AIM OF THE TASK. Return all the lines below in which the string "computer" appears.

MATERIAL FOR THE TASK.
---

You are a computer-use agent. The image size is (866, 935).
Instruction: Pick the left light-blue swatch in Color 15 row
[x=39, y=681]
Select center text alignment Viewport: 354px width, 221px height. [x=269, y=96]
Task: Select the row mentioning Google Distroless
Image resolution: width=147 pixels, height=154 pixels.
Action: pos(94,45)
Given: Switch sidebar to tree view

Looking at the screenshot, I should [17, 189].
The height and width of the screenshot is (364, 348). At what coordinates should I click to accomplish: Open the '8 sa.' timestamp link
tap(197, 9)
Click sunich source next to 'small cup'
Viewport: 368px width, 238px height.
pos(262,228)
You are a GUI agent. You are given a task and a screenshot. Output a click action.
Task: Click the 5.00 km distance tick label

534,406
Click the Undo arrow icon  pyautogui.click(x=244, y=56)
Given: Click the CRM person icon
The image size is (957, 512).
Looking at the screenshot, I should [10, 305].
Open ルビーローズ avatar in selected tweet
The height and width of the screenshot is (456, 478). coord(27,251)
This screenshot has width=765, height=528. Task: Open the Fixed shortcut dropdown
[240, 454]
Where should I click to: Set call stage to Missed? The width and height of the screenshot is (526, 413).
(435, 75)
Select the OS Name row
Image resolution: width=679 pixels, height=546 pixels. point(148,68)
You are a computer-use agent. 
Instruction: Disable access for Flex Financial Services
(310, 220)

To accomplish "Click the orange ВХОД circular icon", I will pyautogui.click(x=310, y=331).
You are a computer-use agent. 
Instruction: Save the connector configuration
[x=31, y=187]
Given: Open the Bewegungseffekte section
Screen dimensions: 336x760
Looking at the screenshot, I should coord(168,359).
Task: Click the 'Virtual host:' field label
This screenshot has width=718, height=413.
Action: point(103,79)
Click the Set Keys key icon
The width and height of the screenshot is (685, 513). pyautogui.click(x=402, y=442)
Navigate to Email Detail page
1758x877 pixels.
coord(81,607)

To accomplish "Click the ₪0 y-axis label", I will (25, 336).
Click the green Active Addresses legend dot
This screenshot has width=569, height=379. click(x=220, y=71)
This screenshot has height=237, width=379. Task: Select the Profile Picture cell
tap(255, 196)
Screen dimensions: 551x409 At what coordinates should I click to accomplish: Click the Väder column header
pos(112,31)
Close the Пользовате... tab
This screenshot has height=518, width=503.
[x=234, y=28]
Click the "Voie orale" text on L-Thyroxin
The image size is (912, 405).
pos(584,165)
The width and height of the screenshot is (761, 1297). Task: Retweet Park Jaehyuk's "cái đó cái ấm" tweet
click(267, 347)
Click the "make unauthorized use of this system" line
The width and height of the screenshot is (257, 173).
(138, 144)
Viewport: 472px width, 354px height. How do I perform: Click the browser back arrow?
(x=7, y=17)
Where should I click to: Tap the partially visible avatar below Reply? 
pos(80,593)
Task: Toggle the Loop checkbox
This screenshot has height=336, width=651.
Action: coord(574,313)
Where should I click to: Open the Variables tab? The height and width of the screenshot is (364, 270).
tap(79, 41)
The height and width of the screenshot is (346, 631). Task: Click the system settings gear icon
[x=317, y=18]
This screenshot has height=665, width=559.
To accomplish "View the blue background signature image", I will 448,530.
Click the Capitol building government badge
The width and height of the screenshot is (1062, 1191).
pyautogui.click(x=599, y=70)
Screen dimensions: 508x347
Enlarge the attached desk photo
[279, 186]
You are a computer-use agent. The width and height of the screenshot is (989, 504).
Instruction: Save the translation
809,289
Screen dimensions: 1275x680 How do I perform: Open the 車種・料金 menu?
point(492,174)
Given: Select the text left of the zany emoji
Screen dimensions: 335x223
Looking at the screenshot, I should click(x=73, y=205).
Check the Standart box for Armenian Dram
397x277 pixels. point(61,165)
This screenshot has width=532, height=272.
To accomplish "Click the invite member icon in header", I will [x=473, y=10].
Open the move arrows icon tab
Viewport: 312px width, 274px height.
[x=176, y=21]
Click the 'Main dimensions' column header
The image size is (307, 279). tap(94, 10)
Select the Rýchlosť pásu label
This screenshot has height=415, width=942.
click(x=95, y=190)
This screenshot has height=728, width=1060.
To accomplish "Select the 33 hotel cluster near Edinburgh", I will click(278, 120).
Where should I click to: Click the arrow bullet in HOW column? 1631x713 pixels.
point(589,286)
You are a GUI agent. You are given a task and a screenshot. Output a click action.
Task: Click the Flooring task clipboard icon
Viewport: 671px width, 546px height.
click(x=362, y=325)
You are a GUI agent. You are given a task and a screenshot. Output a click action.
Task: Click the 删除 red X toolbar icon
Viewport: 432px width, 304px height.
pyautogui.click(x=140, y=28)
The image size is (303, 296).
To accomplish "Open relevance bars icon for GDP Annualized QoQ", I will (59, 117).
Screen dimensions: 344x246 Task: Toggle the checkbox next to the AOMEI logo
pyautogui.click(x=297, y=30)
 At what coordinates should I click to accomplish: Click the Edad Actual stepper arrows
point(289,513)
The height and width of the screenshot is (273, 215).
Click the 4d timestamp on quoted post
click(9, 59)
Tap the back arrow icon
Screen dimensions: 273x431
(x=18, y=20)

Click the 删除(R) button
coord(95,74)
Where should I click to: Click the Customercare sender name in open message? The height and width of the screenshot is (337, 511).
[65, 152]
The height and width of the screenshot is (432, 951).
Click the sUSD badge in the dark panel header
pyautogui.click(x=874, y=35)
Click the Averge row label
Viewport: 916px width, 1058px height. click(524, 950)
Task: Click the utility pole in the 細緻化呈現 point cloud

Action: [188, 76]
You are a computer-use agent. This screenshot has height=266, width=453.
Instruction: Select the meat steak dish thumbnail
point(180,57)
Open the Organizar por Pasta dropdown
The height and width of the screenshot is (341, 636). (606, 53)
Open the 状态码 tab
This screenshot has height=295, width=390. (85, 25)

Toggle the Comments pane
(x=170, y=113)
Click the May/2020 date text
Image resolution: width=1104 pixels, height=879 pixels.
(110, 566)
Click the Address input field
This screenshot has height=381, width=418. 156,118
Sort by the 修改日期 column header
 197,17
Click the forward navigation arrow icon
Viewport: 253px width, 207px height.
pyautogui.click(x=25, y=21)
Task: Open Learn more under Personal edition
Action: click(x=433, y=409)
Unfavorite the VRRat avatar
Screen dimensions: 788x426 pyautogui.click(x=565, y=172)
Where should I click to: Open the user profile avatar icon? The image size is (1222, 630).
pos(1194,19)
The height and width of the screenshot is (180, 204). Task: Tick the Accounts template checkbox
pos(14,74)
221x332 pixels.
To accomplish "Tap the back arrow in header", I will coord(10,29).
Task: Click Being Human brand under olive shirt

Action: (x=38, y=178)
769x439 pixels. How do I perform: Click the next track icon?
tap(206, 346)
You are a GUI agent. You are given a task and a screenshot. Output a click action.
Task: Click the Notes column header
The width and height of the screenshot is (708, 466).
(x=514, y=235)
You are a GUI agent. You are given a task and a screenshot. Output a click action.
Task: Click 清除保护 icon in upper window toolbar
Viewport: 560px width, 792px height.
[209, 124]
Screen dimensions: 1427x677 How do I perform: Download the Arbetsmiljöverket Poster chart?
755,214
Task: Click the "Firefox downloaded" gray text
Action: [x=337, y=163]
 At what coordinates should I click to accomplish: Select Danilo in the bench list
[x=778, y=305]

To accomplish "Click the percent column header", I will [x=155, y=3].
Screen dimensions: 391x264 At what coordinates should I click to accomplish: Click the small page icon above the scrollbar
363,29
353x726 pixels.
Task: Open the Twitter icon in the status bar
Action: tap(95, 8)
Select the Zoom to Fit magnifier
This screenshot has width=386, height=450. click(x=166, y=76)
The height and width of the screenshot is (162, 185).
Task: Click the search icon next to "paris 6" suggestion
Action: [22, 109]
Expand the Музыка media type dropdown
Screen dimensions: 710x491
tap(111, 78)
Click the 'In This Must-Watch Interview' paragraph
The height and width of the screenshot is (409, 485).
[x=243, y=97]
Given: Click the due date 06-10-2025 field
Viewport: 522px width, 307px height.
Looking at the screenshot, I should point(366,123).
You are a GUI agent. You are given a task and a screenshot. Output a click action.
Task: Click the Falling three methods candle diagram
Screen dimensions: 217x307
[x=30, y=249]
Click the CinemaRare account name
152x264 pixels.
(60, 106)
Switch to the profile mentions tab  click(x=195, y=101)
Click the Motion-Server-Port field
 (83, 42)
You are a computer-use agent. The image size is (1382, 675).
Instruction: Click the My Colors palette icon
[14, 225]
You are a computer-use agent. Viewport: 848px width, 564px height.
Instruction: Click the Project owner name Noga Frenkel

---

RESPONSE FOR THIS EXERCISE.
You are a computer-use agent. The image size is (866, 935).
You are a computer-use agent. 
You are a computer-use agent. 
You are a computer-use agent. The width and height of the screenshot is (989, 504).
You are a computer-use agent. This screenshot has height=266, width=453.
You are a computer-use agent. The image size is (1382, 675).
You are a computer-use agent. Viewport: 848px width, 564px height.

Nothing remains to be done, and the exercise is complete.